Experts in Exchange at Anyang - Reflections on Archaeological Research



Close to the excavation site of the former capital of the Shang dynasty at Anyang, called Yinxu, the KHC Director, Prof. Dr. Michael Lackner , introduces Prof. Dr. Su Rongyu 蘇榮譽, a leading specialist in the Chinese Archaeology of Early China and cooperation partner of the sinology at Erlangen. Prof. Su, in interaction with Prof. Lackner and Prof. Dr. Iwo Amelung (Universität Frankfurt a.M., visiting fellow at KHC Erlangen), traces the development of Chinese archaeology and the influence of Gu Jiegang (1893-1980) who drew attention from written texts to archaeology itself, and explains how archaeological research at the Chinese Academy of Social Sciences was founded in the 1980s at Anyang. The discovery of huge numbers of oracle bones inscribed with predictions shaped the image of the ancient capital, Yinxu, as the cradle of Chinese civilization. The discovery of oracle bones provided the very first insight into the thoughts and practises of Early China. Although Anyang remains, to date, the largest excavation site for oracle bones, only about 1% of the excavated oracle bones remain in Anyang today, with about a third being stored in Taiwan.

Prof.

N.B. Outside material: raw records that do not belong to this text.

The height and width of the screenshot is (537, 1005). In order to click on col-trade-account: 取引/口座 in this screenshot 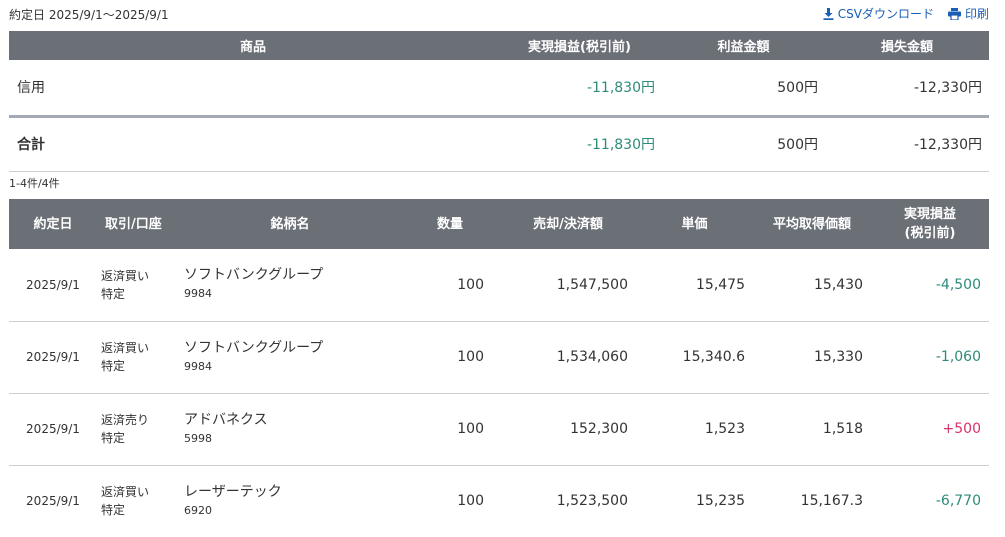, I will do `click(138, 224)`.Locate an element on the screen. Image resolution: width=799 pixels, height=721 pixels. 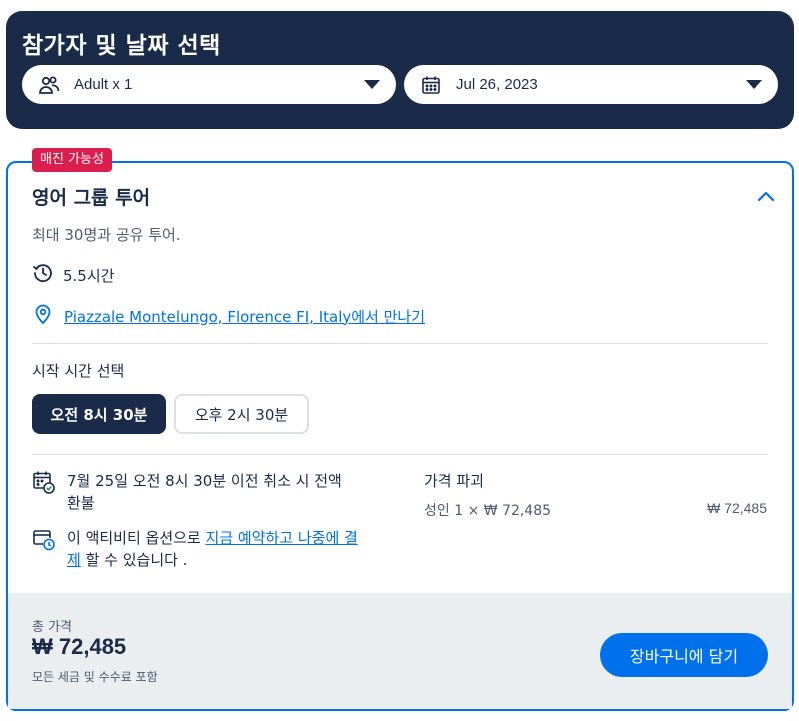
add-to-cart-button: 장바구니에 담기 is located at coordinates (684, 655).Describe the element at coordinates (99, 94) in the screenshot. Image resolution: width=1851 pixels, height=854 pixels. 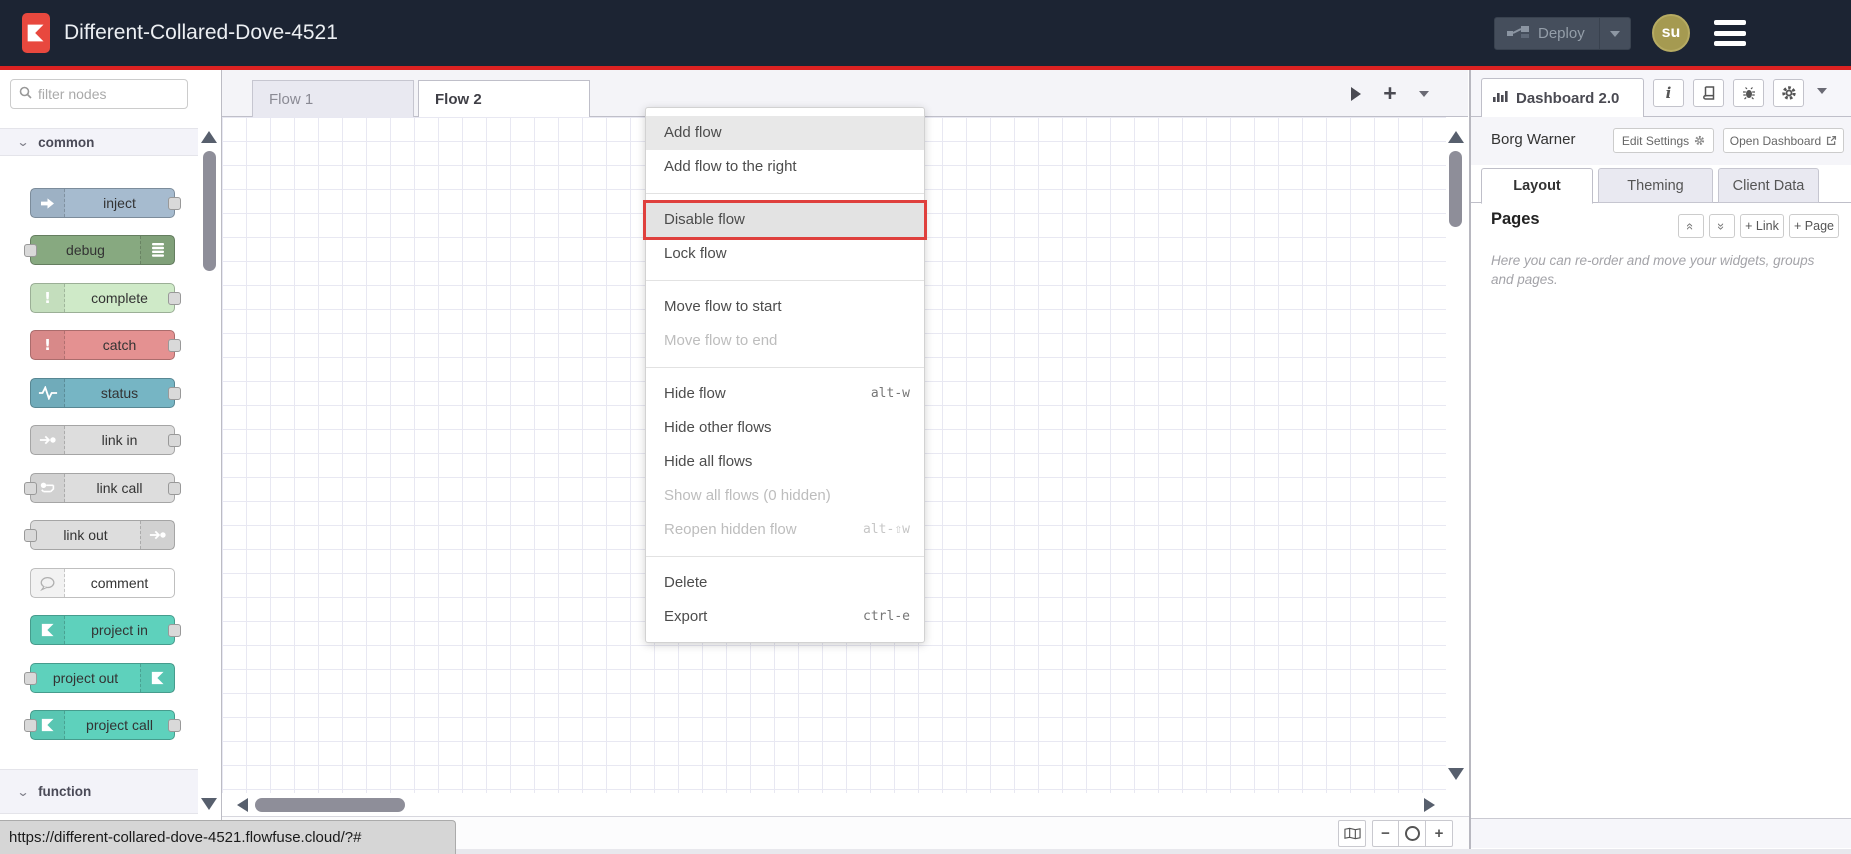
I see `palette-search-input: filter nodes` at that location.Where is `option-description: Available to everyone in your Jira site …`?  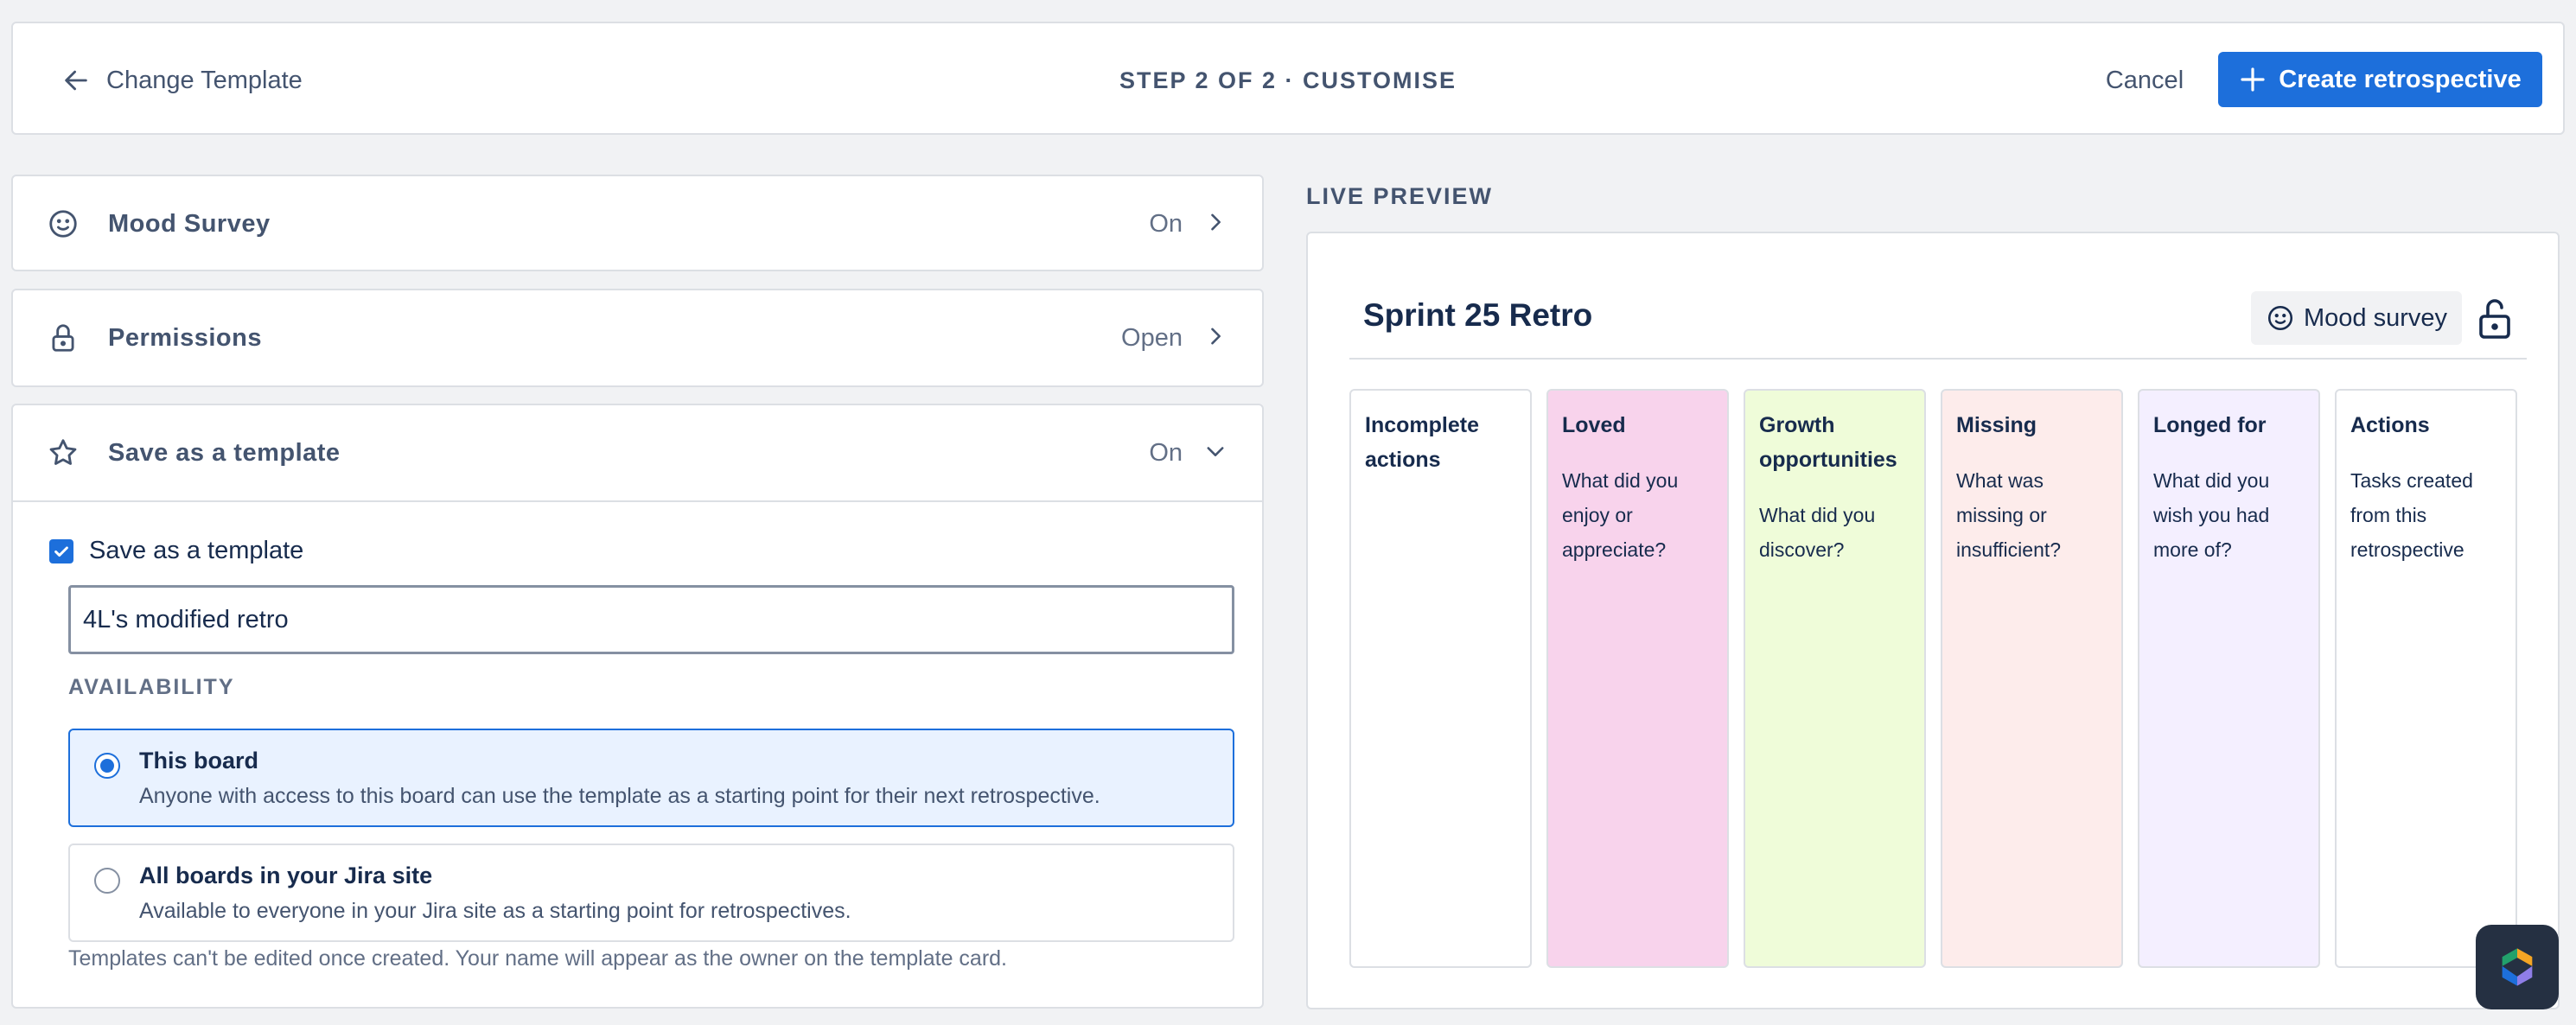
option-description: Available to everyone in your Jira site … is located at coordinates (495, 911).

Su states that Chinese researchers highly welcome the unique approach of KHC Erlangen in exploring the long-neglected history of Chinese divination, starting with its earliest traces at Yinxu. He especially highlights the huge digital database of oracle bone inscriptions (jiaguwen.uni-hd.de) established by KHC Erlangen,which is of outstanding value to Chinese researchers.

Oracle bone divination can be traced not only in Anyang but through a geographic variety of findings. Only in the Western Zhou period did oracle bone inscriptions dissappear and the medium of divination change from oracle bones to methods of Yijing divination and trigrams, which were later followed by a huge array of divinatory practices. The change from oracle bone divination to Yijing divination has to be reconstructed as a gradual, overlapping process. It is tempting to assume that Chinese script developed out of a need to record the result of divinations. Indeed, very few examples predate Anyang oracle bone inscriptions, certainly not a developed writing system. Still, it it possible that writings on other material than oracle bones might simply be lost. There are single instances of bronze production including inscriptions in Zhengzhou during the Erligang period that predate the Anyang finds, but these consist of single characters. Only in the later Anyang period did inscriptions become longer and record narrations, by which time the remnants of oracle bone divination had dissappeared.